__Exercise brief__: Filter the entries below, keeping only lines with "computer".
*** Opening Available records ***
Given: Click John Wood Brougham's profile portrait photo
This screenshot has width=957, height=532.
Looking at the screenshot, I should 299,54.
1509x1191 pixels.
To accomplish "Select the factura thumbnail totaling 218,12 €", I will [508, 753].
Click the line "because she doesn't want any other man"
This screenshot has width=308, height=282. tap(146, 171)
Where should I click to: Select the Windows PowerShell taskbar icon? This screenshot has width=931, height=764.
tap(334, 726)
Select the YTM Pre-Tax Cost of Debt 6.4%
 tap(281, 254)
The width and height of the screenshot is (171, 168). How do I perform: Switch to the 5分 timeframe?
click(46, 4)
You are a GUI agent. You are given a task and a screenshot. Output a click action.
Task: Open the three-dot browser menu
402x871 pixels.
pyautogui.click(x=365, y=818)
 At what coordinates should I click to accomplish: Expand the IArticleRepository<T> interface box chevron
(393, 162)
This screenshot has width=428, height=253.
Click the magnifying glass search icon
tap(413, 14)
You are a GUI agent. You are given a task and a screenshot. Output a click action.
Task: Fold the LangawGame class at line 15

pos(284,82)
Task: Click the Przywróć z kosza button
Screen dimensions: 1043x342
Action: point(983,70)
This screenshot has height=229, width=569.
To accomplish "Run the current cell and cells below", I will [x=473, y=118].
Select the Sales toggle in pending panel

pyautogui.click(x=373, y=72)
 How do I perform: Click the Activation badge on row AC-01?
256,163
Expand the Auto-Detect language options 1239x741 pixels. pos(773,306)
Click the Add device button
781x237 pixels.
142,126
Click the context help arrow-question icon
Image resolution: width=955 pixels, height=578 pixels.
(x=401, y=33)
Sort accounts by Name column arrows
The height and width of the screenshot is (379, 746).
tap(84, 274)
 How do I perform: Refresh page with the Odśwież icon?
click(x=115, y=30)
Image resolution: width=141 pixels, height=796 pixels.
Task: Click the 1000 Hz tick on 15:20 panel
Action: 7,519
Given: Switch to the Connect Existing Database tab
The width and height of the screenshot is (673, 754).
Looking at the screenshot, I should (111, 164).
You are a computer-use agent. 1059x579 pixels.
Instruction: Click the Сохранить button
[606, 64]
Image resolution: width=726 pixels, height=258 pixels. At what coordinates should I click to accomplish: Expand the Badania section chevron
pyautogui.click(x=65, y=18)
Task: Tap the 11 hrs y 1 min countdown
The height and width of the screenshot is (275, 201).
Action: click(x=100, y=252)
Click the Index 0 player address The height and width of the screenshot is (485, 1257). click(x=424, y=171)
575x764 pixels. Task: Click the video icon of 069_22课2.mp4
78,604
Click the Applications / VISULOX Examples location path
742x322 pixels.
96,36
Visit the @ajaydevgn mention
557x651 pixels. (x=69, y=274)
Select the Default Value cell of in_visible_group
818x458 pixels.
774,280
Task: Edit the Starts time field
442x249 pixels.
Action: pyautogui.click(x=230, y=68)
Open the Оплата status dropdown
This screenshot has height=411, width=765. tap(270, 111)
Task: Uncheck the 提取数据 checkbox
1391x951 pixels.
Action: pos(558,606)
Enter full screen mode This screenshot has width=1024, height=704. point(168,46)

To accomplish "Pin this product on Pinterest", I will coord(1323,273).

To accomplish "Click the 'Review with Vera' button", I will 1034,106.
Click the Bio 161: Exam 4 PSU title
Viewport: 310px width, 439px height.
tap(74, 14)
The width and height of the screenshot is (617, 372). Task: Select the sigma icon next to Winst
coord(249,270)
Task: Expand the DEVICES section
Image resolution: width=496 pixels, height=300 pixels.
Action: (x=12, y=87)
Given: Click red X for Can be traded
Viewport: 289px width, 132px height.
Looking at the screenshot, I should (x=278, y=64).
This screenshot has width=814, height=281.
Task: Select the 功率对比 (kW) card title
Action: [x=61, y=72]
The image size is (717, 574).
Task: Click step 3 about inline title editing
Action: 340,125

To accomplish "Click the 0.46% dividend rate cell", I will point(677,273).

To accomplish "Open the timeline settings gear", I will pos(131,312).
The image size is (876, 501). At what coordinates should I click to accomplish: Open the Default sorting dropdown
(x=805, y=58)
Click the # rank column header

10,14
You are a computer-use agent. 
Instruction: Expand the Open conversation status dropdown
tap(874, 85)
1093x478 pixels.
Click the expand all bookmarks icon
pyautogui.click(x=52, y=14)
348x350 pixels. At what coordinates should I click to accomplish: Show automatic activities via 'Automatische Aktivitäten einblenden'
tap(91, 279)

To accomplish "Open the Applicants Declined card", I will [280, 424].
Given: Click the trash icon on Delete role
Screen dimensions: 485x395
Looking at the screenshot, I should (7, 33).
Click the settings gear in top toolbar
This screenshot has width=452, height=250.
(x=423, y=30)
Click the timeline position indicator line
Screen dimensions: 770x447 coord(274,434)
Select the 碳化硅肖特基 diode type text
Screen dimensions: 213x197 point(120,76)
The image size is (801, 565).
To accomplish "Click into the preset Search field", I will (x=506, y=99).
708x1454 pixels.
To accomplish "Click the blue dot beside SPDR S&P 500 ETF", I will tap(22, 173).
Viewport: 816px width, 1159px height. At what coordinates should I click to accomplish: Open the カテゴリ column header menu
*** Closing Available records ***
__Written solution__:
You are a computer-use agent. 1059x579 pixels.
You are a computer-use agent. 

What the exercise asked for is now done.